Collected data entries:
■ ■ ■
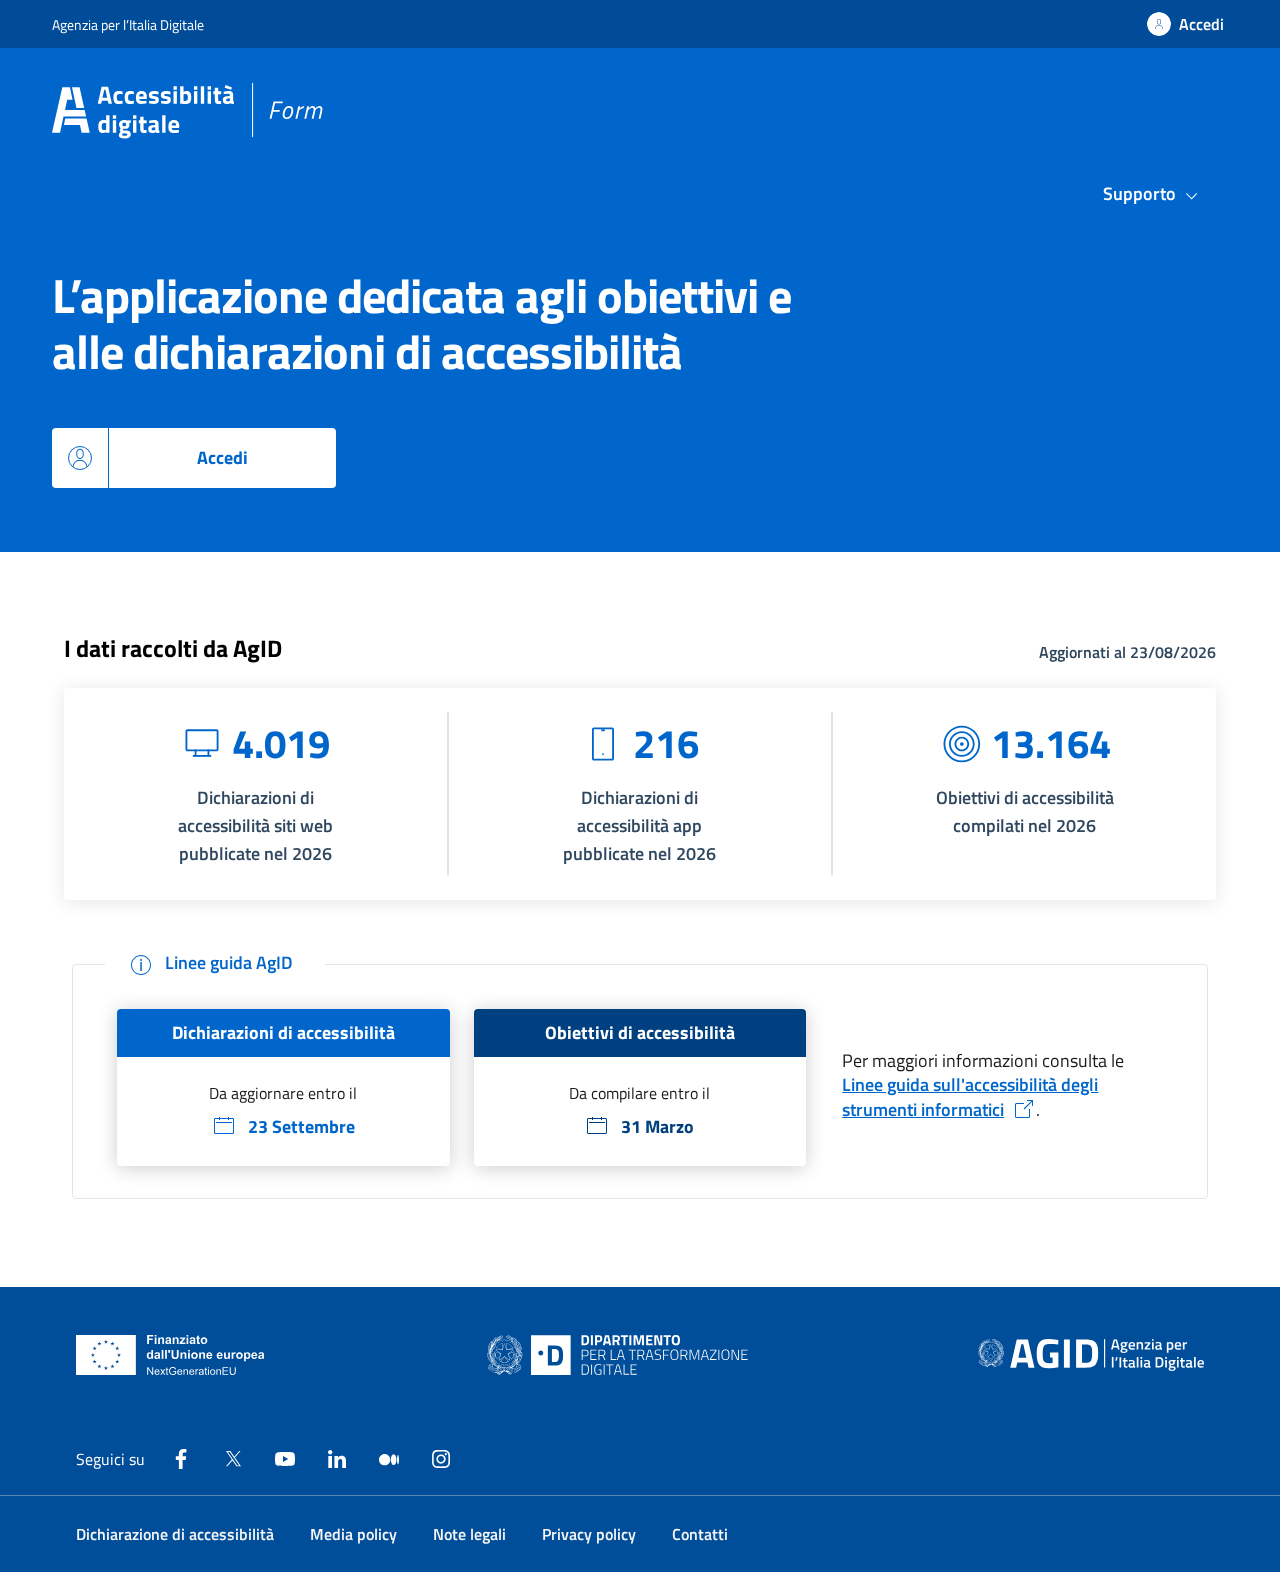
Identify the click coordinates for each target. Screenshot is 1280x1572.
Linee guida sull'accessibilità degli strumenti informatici (970, 1097)
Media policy (353, 1534)
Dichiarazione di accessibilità (175, 1534)
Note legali (469, 1534)
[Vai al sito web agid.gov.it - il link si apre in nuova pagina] (1091, 1355)
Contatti (700, 1534)
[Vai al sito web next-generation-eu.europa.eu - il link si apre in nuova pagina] (170, 1355)
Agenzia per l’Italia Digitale (128, 24)
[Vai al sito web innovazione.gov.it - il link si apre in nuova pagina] (622, 1355)
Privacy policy (589, 1534)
■ ■ ■
▶ **Task to complete**
All records above must be output exactly as they stand, excluding pictures.

▶ **Response area**
Identify the click coordinates for each target. Screenshot is 1280x1572.
Linee guida sull'accessibilità degli strumenti informatici (970, 1097)
Media policy (353, 1534)
Dichiarazione di accessibilità (175, 1534)
Note legali (469, 1534)
[Vai al sito web agid.gov.it - il link si apre in nuova pagina] (1091, 1355)
Contatti (700, 1534)
[Vai al sito web next-generation-eu.europa.eu - il link si apre in nuova pagina] (170, 1355)
Agenzia per l’Italia Digitale (128, 24)
[Vai al sito web innovazione.gov.it - il link si apre in nuova pagina] (622, 1355)
Privacy policy (589, 1534)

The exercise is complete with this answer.